Zero-liquid discharge, which prevents any liquid waste from flowing out of a facility, can help manufacturing and power plants meet environmental standards and reduce their reliance on freshwater by allowing for water reuse.
As water costs rise and regulations become increasingly strict due to concerns over surface water contamination, this approach to wastewater treatment will grow at a 12 percent annual rate into a $2.7 billion market in 2030, Lux Research says.
While General Electric, Veolia and Aquatech International have dominated the market, “startups with emerging technologies are addressing cost and energy issues to enable even wider adoption,” said Abhirabh Basu, Lux Research Associate and lead author of the report, Assessing Opportunities in the Fast-Growing Zero Liquid Discharge Market.
“Advanced thermal system providers, innovative membrane distillation systems, and a group of emerging forward-osmosis startups promise to dramatically reduce the overall cost of running ZLD,” he added.
Lux Research compared water treatment and management technology companies, rating them on technical value, business execution and maturity. Among their findings:
- Saltworks, Memsys, Aquatech are dominant. Saltworks Technologies, Aquatech and Memsys are among the “dominant” firms on the Lux Innovation Grid, offering advanced thermal solutions. Saltworks’ low-cost systems have found traction in difficult-to-treat industrial wastewaters with oil and gas majors and mining companies.

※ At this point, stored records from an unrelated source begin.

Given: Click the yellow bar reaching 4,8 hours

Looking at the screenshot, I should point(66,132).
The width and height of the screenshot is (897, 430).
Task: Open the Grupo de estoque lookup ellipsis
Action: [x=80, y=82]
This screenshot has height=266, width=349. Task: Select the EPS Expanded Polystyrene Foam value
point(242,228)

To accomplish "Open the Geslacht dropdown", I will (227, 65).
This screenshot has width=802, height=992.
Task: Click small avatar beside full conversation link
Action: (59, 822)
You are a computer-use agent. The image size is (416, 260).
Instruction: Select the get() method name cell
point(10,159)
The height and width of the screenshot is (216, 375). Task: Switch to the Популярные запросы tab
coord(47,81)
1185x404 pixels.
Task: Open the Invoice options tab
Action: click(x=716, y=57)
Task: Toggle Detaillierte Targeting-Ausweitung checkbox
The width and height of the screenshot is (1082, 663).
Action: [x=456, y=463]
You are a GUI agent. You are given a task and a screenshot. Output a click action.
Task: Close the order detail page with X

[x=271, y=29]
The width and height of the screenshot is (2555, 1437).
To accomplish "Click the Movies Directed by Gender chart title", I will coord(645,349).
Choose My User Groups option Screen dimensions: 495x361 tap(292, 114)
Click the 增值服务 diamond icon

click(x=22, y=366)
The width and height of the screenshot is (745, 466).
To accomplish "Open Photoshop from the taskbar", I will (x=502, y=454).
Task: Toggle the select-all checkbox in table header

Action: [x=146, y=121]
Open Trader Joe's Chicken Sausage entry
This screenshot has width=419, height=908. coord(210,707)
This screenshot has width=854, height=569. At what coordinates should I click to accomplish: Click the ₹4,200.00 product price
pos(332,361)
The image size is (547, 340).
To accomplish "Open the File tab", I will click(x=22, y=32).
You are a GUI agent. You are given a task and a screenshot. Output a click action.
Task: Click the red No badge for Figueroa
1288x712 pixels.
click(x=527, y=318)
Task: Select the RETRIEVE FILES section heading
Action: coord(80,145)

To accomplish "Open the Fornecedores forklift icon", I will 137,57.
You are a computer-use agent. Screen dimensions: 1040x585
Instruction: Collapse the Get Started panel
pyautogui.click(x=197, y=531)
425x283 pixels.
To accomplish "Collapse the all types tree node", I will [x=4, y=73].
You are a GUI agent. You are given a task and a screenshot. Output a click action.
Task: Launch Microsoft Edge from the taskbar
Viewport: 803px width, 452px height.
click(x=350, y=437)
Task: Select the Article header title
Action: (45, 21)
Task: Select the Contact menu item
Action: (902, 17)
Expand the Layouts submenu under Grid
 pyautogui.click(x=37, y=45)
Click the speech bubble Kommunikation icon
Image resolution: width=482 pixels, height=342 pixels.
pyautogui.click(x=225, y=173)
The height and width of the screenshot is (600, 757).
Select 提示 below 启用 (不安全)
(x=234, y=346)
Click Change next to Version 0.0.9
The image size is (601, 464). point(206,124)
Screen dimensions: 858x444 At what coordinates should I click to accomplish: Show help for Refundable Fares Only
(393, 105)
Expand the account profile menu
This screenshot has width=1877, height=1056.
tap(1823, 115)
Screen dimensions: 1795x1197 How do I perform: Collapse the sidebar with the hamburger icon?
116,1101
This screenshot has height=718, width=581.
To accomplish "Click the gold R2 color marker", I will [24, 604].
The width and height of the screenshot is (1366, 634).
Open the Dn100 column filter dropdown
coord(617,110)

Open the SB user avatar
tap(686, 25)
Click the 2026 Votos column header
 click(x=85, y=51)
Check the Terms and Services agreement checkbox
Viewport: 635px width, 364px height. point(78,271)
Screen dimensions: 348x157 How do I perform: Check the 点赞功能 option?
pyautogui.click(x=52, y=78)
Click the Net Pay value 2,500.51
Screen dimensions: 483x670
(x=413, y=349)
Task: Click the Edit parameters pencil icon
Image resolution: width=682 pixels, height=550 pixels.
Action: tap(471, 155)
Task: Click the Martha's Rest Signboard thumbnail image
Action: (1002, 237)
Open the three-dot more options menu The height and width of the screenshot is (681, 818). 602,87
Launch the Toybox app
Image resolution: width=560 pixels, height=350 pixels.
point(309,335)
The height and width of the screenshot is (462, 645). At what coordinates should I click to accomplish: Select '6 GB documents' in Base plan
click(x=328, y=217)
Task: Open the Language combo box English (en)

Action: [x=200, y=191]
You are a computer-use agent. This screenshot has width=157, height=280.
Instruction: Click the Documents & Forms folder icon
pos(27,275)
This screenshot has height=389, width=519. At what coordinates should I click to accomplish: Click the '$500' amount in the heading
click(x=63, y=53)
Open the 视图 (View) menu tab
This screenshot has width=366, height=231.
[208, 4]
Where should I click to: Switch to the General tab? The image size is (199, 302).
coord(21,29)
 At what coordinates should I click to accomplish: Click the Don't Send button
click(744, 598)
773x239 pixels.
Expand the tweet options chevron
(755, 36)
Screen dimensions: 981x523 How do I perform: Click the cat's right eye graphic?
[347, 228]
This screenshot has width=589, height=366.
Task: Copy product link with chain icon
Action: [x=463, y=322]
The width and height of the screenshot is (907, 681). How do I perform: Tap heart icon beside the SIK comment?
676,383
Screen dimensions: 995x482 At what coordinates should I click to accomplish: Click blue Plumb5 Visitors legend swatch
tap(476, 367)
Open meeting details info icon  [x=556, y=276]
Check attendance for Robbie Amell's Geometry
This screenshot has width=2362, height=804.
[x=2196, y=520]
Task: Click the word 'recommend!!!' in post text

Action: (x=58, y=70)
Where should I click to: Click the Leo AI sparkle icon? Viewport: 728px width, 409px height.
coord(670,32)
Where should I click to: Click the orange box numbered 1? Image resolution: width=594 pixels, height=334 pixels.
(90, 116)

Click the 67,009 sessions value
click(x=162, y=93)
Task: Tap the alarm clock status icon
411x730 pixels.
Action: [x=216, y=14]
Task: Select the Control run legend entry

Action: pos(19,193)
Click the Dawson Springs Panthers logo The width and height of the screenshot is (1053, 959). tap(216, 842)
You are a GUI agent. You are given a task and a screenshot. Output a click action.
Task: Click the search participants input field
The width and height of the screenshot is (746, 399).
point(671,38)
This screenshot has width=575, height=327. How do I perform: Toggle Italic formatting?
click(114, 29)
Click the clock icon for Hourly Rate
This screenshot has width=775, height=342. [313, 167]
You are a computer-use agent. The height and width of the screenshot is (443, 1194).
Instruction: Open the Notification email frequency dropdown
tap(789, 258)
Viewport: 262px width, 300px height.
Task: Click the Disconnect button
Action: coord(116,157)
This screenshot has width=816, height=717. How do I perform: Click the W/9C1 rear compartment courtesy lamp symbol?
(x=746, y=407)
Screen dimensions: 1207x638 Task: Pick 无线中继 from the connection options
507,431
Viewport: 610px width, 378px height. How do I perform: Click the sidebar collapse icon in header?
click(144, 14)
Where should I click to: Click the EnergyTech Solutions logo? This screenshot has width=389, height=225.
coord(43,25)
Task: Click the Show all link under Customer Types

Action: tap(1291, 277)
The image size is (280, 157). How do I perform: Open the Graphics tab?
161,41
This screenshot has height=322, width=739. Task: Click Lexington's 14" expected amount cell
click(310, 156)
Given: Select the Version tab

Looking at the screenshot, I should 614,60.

- Membrane systems advance. Low-energy membrane systems will come from innovative “high potential” companies like Trevi Systems, Oasys Water and New Logic Research. Trevi has developed a polymer-based draw solution to separate water from wastewater across a membrane; Oasys helps convert difficult-to-treat wastewaters from coal-gasification, and oil and gas plants.
- Emerging economies drive growth. The recent boost for ZLD comes from developing countries like China and India. The world’s two most populous nations have mandated ZLD systems across industries like new coal gasification plants, thermal power plants, refineries, textiles, distilleries and pulp and paper.
ZLD technology from GE and Aquatech is helping helping coal-to-chemicals and coal-to-liquid-fuels plants in China meet these new environmental regulations by eliminating liquid discharge of waste and enabling water reuse.
And in California, ZLD systems are setting the standard for industrial-scale water conservation, according to Peter S. Cartwright, president of PE Cartwright Consulting.